みんなの誕生日を記載したボード、定期的なチームビルディング、全社イベントなど、小さな心配りは私たちにとって非常に重要です。これらの習慣が、帰属意識とつながりを生み出しています。それは、セザンヌのブランドの歴史に対する帰属意識だけでなく、理想的には仕事以外の生活や人間関係においても、ひとりの個人として帰属意識を持てることです。
ーー最後に、社員同士だけでなく、顧客も含めたコミュニティをより豊かなものにしていくために、ブランドとして大切にしているものはなんでしょうか?
私の夢は、素晴らしいチームとともに成長し、新しい仲間を迎えながら、より想像力豊かなコレクションをつくり続けることです。服、アクセサリー、ホーム、コラボレーションや体験を通して、一つひとつが物語を語り、本物らしさとパリのエッセンスを宿し、世界中の顧客に、セザンヌの精神と私たちとのつながりを感じていただけることを願っています。
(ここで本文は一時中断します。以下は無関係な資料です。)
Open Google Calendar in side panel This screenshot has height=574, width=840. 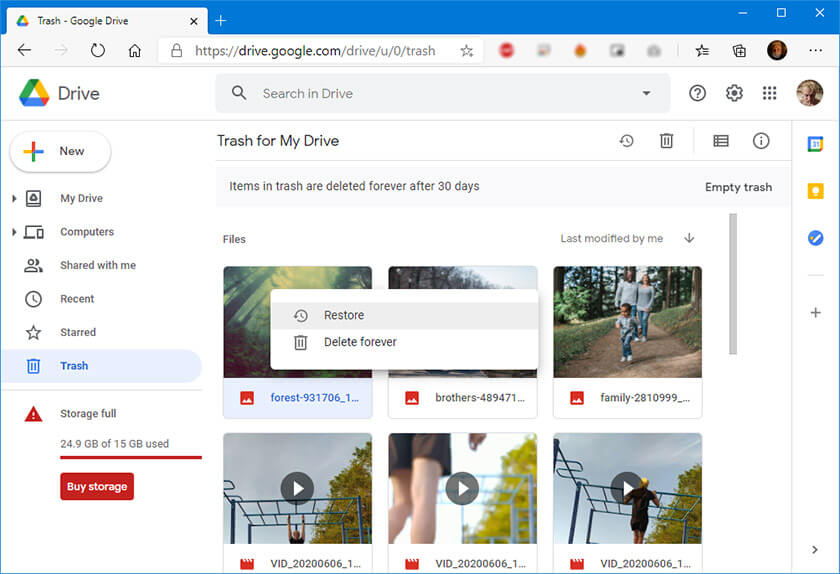coord(815,144)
また、社会貢献プログラム「DEMAIN」を通じて、世界各地のプロジェクトを支援し続けたいと考えています。セザンヌは単なるファッションではありません。自由と誠実さを大切にしながら、私たちが本当に大切にしている価値を、これからも表現し続けていきたいのです。
(※インタビューは2025年11月に実施。内容はその時点のものです)
ラグジュアリーブランドのイメージが強いパリですが、フランス人は日常的にラグジュアリーブランドだけを身に着けているわけではありません。特別な日や日常のアクセントとして取り入れる、いわばスパイスのような存在です。そんなフランス人の装い方にフィットしたのが、セザンヌでした。
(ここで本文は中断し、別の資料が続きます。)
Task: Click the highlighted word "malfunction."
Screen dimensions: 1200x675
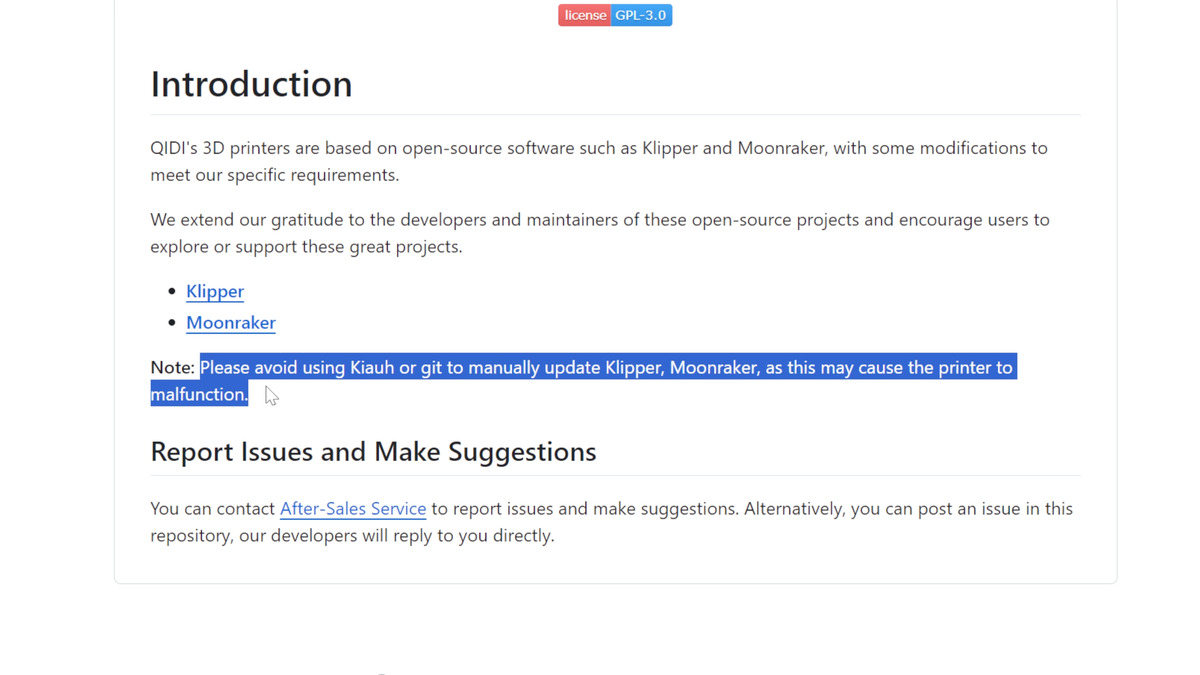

フランスでは、祖父母や両親の服を大切に身につけている人も多く見られます。よいものを長く使い、大切な人へ受け継ぐ文化があるからです。セザンヌは、そうしたフランス人の服との付き合い方に着目しました。日常に溶け込み、自然とワードローブに加えたくなる服をつくっているのです。
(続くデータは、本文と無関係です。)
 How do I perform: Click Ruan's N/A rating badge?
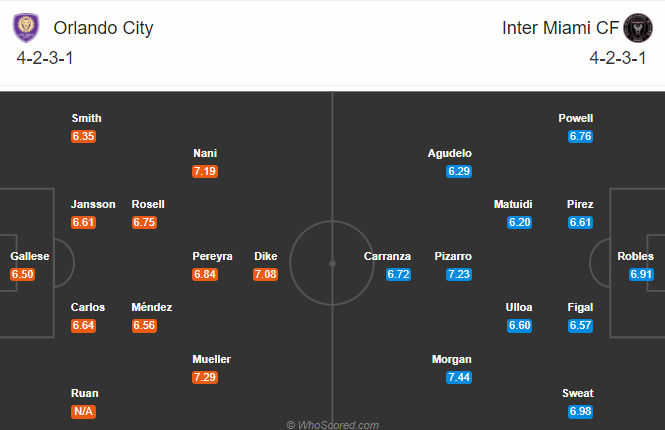pyautogui.click(x=84, y=411)
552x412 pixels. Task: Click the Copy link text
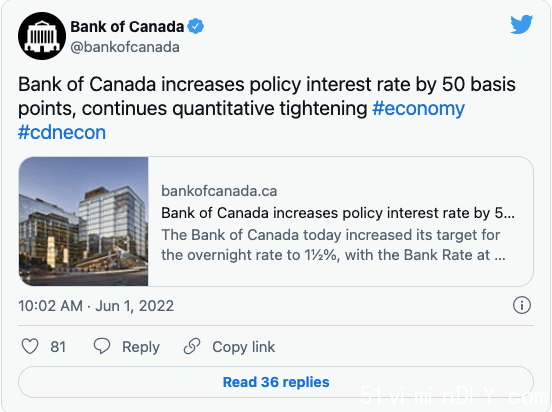(243, 347)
セザンヌが提案しているのは、単に服ではなく、暮らしの中のパリです。すべての店舗は「アパルトマン」と呼ばれ、本や花が飾られ、誰かの家に招かれたかのような空間になっています。フランスでは花を飾り、贈り、本を貸し借りすることが日常的に行われています。そうした生活の風景が、そのまま店舗に反映されているのです。
また、セザンヌの服には大きなロゴはありません。流行を先取りするのではなく、どこか懐かしさを感じさせるデザインです。「トレンド」という言葉は、このブランドにはあまり当てはまりません。過度に主張しないデザイン、自然素材、修理サービス「コンシェルジュリー」、限定生産、社会貢献活動。こうした取り組みは、「よいものを丁寧に長く使う」というフランスの価値観につながっています。
興味深いのは、このブランドがオンラインショップから始まったD2Cブランドであることです。多くのD2Cブランドが価格や効率といった合理性を打ち出す中で、セザンヌが磨いてきたのは情緒的価値でした。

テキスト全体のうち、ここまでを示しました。